New data a reminder that high childcare costs continue to bite in Australia

Tomorrow’s Consumer Price Index figures will put childcare costs back in the headlines. The ABS estimates the rise in childcare prices will add a sizeable 0.3 percentage points to the overall increase in the CPI in the December quarter.

The increase is mainly triggered by costs and attendance bouncing back from the lows during the COVID shutdowns, but it serves as a useful reminder that high childcare costs are hurting Australian families.

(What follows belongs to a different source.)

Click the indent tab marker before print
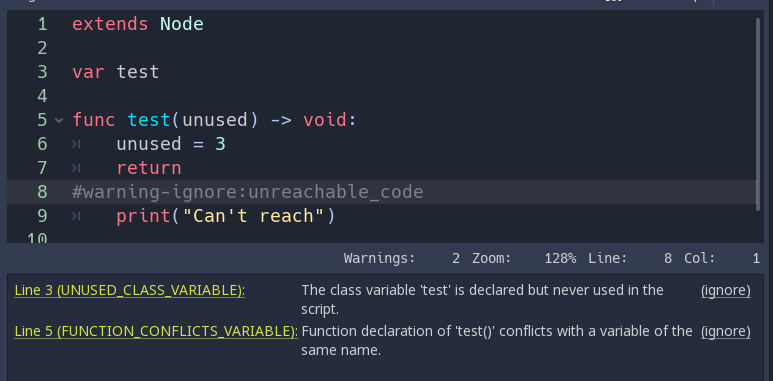The width and height of the screenshot is (773, 381). tap(76, 216)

What do families pay for care?

Childcare spending varies a lot, depending on the amount of care a family uses, the number of children they have in care, the hourly or daily rate charged by the provider, and the amount of government subsidy the family qualifies for (this depends on family income, because the Child Care Subsidy is means-tested).

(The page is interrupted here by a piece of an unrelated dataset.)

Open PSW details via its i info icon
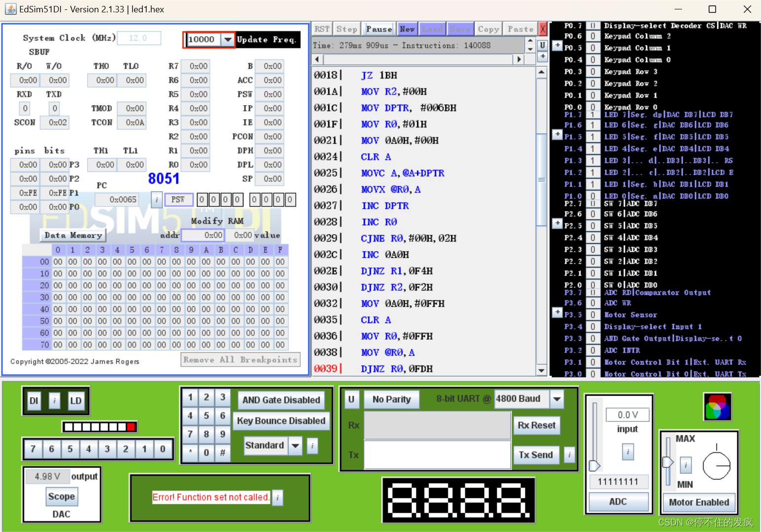The width and height of the screenshot is (761, 532). pos(157,200)
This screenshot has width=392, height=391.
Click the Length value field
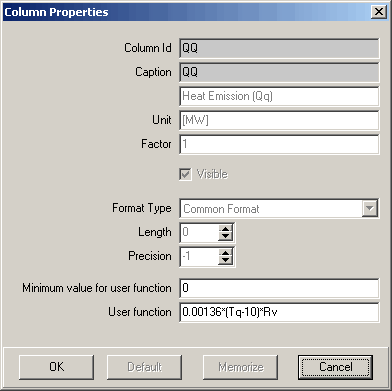199,233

Long-day care centres – used by most families with children in formal care – charge about $105 on average for a 10-hour day.  About 14 per cent of families pay more than the hourly rate cap (which translates to about $110-to-$120 per day).

At the rate cap, the total cost of full-time care is more than $28,000 per year per child.

The government provides a subsidy to help defray these costs. The subsidy ranges from 85 per cent for households with incomes up to about $70,000, to 20 per cent for households earning about $350,000. Households with incomes of more than $353,680 receive no subsidy.

The government stresses that after the subsidy, 70 per cent of families have out-of-pocket costs of less than $5 per hour per child for centre-based care.

But don’t let the reasonable sounding per hour costs fool you (can you remember the last time a government sold its tax cuts in hourly terms?!). $5 an hour translates to about $50 a day, $250 a week, or $13,000 a year for each child in full-time care. This is more than the cost of sending the child to an exclusive primary school, and beyond the reach of many Australian families.

These high costs are a problem

Some members of Parliament say the cost of childcare doesn’t come up much in constituent feedback. This doesn’t mean the concern isn’t real; it probably reflects the fact that only a small proportion of the electorate is paying these costs at any given time. We also suspect that many working parents are too busy to stop for a chat with, or respond to a survey from, their local MP.

National surveys of parents with young children present a more accurate picture of the difficulties and consequences of high out-of-pocket childcare costs.

The 2017 HILDA (Household, Income and Labour Dynamics in Australia) survey found that 49 per cent of people with children under 5 had difficulties with the cost of childcare, up from about one-third in 2002.

And many other surveys highlight the impact of high costs on labour force participation, particularly for women:

  • In the 2017-18 ABS Survey of Income and Housing, about 30 per cent of mothers who have pre-teenage children and would prefer to work more nominated childcare cost as the main factor preventing them from doing so.
  • The 2019 ABS Participation, Job Search and Mobility survey found that the most common childcare-related reason for not being in the labour force was the cost of childcare (28 per cent).
  • A survey conducted by The Parenthood in June 2020 found that 66 per cent of parents reported the out-of-pocket costs of childcare before COVID were too expensive, and 76 per cent said the cost of childcare was too high for either them or their partner to work full time.

These results are no surprise: Grattan Institute’s analysis of the disincentives to work generated from the interaction of high childcare costs, tax, and welfare clawback shows that for many women with young children, working more than three days a week provides little or no financial benefit.

Making childcare more affordable is one of the single best things the Federal Government could do to boost workforce participation and help the COVID recovery. Chapter 5 of Grattan’s Cheaper Childcare report lays out a number of options to reduce the out-of-pocket costs of care. But the first step to finding a solution is admitting you have a problem.